Jakob Nielsen's Alertbox for December 1995:

Guidelines for Multimedia on the Web

Multimedia is gaining popularity on the Web with several technologies to support use of animation, video, and audio to supplement the traditional media of text and images. These new media provide more design options but also require design discipline. Unconstrained use of multimedia results in user interfaces that confuse users and make it harder for them to understand the information. Not every webpage needs to bombard the user with the equivalent of Times Square in impressions and movement.

Notes about this month's column:
This column is longer than usual and much longer than recommended for a web page. I am doing this on request because many people have asked for advice on how to design for the new dynamic web media. Some of the links in this column point to Javatized pages and will not show anything interesting if your browser does not support the version of Java used on the pages.

Animation

Moving images have an overpowering effect on the human peripheral vision. This is a survival instinct from the time when it was of supreme importance to be aware of any saber-toothed tigers before they could sneak up on you. These days, tiger-avoidance is less of an issue, but anything that moves in your peripheral vision still dominates your awareness: it is very hard to, say, concentrate on reading text in the middle of the a page if there is a spinning logo up in the corner. Never include a permanently moving animation on a web page since it will make it very hard for your users to concentrate on reading the text.

Animation is good for:

Showing continuity in transitions. When something has two or more states, then changes between states will be much easier for users to understand if the transitions are animated instead of being instantaneous. An animated transition allows the user to track the mapping between different subparts through the perceptual system instead of having to involve the cognitive system to deduce the mappings. A great example is the winner of the first Java programming contest: proving the Pythagorean theorem by animating the movement of various squares and triangles as they move around to demonstrate that two areas are the same size (unfortunately, this otherwise good page uses animated text inappropriately: the text moves constantly and is hard to relate to the events in the main animation).
Indicating dimensionality in transitions. Sometimes opposite animated transitions can be used to indicate movement back and forth along some navigational dimension. For example, paging through a series of objects can be shown by an animated sweep from the right to the left for turning the page forward (if using a language where readers start on the left). Turning back to a previous page can then be shown by the opposite animation (sweeping from the left to the right). If users move orthogonally to the sequence of pages then other animated effects can be used to visualize the transition.
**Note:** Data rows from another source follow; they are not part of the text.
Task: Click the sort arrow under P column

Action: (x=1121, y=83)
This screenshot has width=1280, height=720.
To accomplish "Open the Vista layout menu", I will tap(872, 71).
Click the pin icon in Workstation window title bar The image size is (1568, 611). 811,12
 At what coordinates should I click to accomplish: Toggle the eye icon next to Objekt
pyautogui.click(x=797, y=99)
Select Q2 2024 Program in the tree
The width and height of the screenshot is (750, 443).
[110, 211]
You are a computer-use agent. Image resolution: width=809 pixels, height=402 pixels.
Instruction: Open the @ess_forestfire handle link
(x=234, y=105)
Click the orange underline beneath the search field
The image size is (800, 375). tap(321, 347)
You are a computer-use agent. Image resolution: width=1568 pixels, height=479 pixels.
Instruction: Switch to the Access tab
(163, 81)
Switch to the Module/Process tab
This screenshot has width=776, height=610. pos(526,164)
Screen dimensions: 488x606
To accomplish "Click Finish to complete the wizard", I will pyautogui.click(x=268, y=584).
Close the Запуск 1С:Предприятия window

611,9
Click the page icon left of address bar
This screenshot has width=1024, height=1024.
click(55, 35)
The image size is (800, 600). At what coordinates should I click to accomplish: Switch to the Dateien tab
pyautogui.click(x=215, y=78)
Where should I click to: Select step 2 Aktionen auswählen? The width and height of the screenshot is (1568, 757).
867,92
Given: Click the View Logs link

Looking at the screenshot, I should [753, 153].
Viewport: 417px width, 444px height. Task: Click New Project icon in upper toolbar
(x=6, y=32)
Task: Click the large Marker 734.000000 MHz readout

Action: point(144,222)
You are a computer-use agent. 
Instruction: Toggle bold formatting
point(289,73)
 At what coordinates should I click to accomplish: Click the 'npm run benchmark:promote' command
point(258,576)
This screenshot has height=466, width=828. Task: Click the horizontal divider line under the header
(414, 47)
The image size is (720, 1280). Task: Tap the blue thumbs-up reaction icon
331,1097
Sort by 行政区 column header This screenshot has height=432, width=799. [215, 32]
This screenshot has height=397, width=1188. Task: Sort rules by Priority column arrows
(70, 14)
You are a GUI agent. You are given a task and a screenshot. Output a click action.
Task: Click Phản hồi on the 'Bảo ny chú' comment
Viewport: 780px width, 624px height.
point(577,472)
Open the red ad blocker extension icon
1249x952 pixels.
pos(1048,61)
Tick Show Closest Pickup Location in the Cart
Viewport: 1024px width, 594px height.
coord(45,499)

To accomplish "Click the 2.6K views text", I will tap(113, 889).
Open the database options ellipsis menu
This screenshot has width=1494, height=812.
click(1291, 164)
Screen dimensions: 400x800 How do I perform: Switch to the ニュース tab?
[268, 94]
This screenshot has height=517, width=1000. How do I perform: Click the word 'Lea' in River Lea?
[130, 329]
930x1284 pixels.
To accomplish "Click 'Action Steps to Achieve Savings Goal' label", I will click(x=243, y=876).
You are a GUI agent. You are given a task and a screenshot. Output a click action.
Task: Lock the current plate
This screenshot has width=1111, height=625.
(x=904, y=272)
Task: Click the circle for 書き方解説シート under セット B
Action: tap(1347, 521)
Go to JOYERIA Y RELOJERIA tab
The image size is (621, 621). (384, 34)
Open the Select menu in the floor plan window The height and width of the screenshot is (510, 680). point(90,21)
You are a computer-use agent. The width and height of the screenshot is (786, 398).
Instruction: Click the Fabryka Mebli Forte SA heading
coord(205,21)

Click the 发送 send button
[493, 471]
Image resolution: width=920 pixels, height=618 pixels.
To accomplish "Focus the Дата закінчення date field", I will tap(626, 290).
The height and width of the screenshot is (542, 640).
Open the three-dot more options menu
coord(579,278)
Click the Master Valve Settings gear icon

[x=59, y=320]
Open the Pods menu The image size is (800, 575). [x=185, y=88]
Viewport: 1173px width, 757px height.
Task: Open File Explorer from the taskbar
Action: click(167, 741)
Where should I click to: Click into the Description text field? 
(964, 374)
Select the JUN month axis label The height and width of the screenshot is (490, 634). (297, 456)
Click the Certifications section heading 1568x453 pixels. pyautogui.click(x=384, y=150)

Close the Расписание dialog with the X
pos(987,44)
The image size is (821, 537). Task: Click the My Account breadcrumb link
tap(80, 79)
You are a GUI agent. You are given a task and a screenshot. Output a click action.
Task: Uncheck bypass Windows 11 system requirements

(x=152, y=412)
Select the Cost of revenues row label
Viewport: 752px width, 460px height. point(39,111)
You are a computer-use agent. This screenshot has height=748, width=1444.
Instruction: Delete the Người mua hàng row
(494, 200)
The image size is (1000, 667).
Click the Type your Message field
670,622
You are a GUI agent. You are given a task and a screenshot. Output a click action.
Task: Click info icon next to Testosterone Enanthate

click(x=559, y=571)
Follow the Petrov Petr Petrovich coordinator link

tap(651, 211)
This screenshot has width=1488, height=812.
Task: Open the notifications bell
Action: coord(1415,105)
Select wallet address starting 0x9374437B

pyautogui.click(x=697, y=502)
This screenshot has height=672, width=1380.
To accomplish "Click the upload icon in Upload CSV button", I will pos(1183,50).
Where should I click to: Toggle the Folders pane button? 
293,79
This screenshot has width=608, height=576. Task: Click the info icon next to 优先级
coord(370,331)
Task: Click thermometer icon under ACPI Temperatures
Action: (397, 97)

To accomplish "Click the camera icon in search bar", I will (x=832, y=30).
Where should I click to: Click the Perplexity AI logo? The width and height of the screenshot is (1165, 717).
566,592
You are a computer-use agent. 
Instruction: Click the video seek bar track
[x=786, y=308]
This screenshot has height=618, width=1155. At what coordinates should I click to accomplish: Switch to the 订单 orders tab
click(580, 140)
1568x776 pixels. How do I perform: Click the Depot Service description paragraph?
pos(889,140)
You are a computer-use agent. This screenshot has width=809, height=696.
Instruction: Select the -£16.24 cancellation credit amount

For example following a hypertext link to a footnote might be shown by a "down" animation and tunneling through hyperspace to a different set of objects might be shown by an "iris open" animation.
One example used in several user interfaces is the use of zooming to indicate that a new object is "grown" from a previous one (e.g., a detailed view or property list opened by clicking on an icon) or that an object is closed or minimized to a smaller representation. Zooming out from the small object to the enlargement is a navigational dimension and zooming in again as the enlargement is closed down is the opposite direction along that dimension.
Illustrating change over time. Since an animation is a time-varying display, it provides a one-to-one mapping to phenomena that change over time. For example, deforestation of the rain forest can be illustrated by showing a map with an animation of the covered area changing over time.
Multiplexing the display. Animation can be used to show multiple information objects in the same space. A typical example is client-side imagemaps with explanations that pop up as the user moves the cursor over the various hypertext anchors. It is also possible to indicating the active areas by having them shimmer or by surrounding them with a marquee of "marching ants". As always, objects should only move when appropriate (e.g., when the cursor is over the image).
Enriching graphical representations. Some types of information are easier to visualize with movement than with still pictures. Consider, for example, how to visualize the tool used to remove pixels in a graphics application. The canonical icon is an eraser as shown on the left in the following figure, but in user testing I have sometimes found that people think that the icon is a tool for drawing three-dimensional boxes. Instead, one can use an animated icon as shown on the right in the figure: when the icon animates, the eraser is moved over the background and pixels are removed, clearly showing the functionality of the tool. In icon design, it is always easier to illustrate objects (a box) than operations (removing pixels), but animation provides the perfect support for illustrating any kind of change operation. In an experiment reported at the CHI'91 conference, Baecker, Small, and Mander increased the comprehension of a set of icons from 62% to 100% by animating them. Of course, an icon should only animate when the user indicates a special interest in it (for example, by placing the mouse cursor over it or by looking at it for more than a second if eye-tracking is available). Especially considering the preponderance of toolbars in current applications it would be highly distracting if all icons were to animate at all times.
Visualizing three-dimensional structures. Since the computer screen is two-dimensional, users can never get a full understanding of a three-dimensional structure by a single illustration, no matter how well designed. Animation can be used to emphasize the three-dimensional nature of objects and make it easier for users to visualize their spatial structure. The animation need not necessarily spin the object in a full circle: just slowly turning it back and forth a little will often be sufficient. The movement should be slow to allow the user to focus on the structure of the object. Three-dimensional objects may be moved under user control, but often it is better if the designer determines in advance how to best animate a movement that provides optimal understanding of the object: this pre-determined animation can then be activated by the user by simply placing the cursor over the object, whereas user-controlled movements require the user to understand how to manipulate the object (which is inherently difficult with a two-dimensional control device like the mouse used with most computers - to be honest, 3D is never going to make it big time in user interfaces until we get a true 3D control device).
Attracting attention. Finally, there are a few cases where the ability of animation to dominate the user's visual awareness can be turned to an advantage in the interface. If the goal is to draw the user's attention to a single element out of several or to alert the user to updated information then an animated headline will do the trick. Animated text should be drawn by a one-time animation (e.g., text sliding in from the right, growing from the first character, or smoothly becoming larger) and never by a continuous animation since moving text is much harder to read than static text. The user should be drawn to the new text by the initial animation and then left in peace to read the text without further distraction.

Video

Due to bandwidth constraints, use of video should currently be minimized on the web. Eventually, video will be used more widely, but for the next few years most videos will be short and will use very small viewing areas. Under these constraints, video has to serve as a supplement to text and images more often than it will provide the main content of a website.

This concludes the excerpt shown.